Dans la traduction, notre premier souci a été de garder le temps fort au milieu des vers, marqué par les adverbes aux sonorités nasales en portugais. L’adverbe français oui ne posait pas de problème malgré l’absence de nasalité, mais la négation en français, diluée en deux morceaux faibles (ne...pas), détruisait complètement le rythme et la régularité de l’original en portugais.
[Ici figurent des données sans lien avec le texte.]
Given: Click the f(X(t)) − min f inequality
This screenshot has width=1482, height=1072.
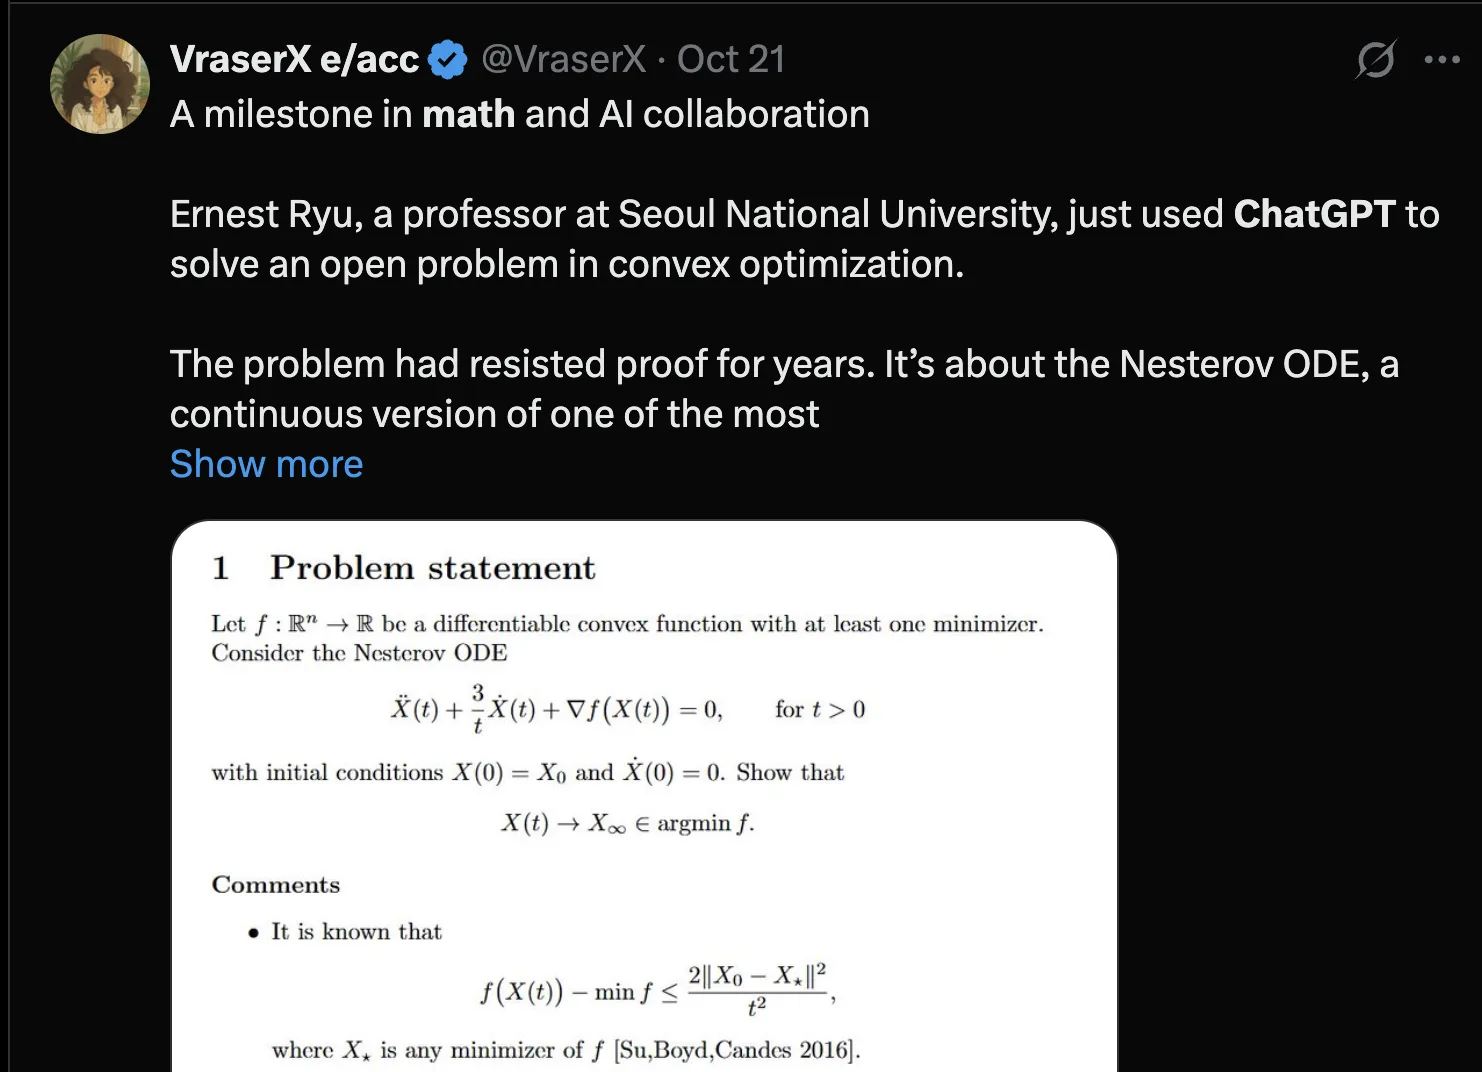Looking at the screenshot, I should 657,990.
Nous avons opté pour une construction à saveur archaïsante, la négation point, placée avant le verbe: elle a un son nasal, elle est monosyllabique, elle marque le temps fort à la césure et enfin elle reprend une tournure courante jusqu’au XVIe siècle, dont il reste un exemple dans l'expression courante point n'est besoin. Montaigne et Rabelais, entre autres, l’ont employée.
Un passage, en particulier, dans l’original brésilien de João Cabral, reste, à la première lecture, assez opaque: “moída e miúda, pilada do que pilar” (poèmes 1 et 4, segment b). Les adjectifs en portugais s’accordent, bien entendu, avec le substantif féminin areia, sable en français, la traduction en français gardant, si l'on veut, à la fois le sens et le jeu des consonnes: “le sable, moulu et menu”. Le problème le plus ardu, par contre, se situait dans le deuxième hémistiche du vers. La construction, elliptique s'il en est, signifie littéralement: “sable pilé de ce qu'il y a à piler”. En traduisant, il fallait garder les jeux sonores des consonnes bilabiales, la concision syntaxique et encore le rythme, si possible. Comme le poème nº 1 fait alterner des vers de 11, 12 et 13 syllabes avec un accent fort de préférence sur la cinquième syllabe (cf. vers 1, 2, 5, 7 et 8 du premier huitain), nous avons opté, en français, pour un vers de 11 syllabes réitérant la reprise des consonnes bilabiales, employant tout d'abord un mot dans son sens archaïsant, pile. C’était, si l’on veut, une première solution. Au XVIIIe siècle, pile est un “mortier à piler” (sens du lat. pila, de pinsere, “broyer”): cet archaïsme permettait de conserver le jeu des mots et les sonorités (bilabiales et latérales) de l’original brésilien. Dans cette autre combinatoire, née du passage d'une langue à une autre, il y avait certes un glissement sémantique: en français, le sable est pilé, et non pas pilon où se cassent les ondes, selon l’original. Et cette circulation du sens allait dans le sens même de la composition ludique de ces poèmes. Notre première solution était donc de rendre le passage par: “le sable, moulu et menu, plutôt pilé que pile”.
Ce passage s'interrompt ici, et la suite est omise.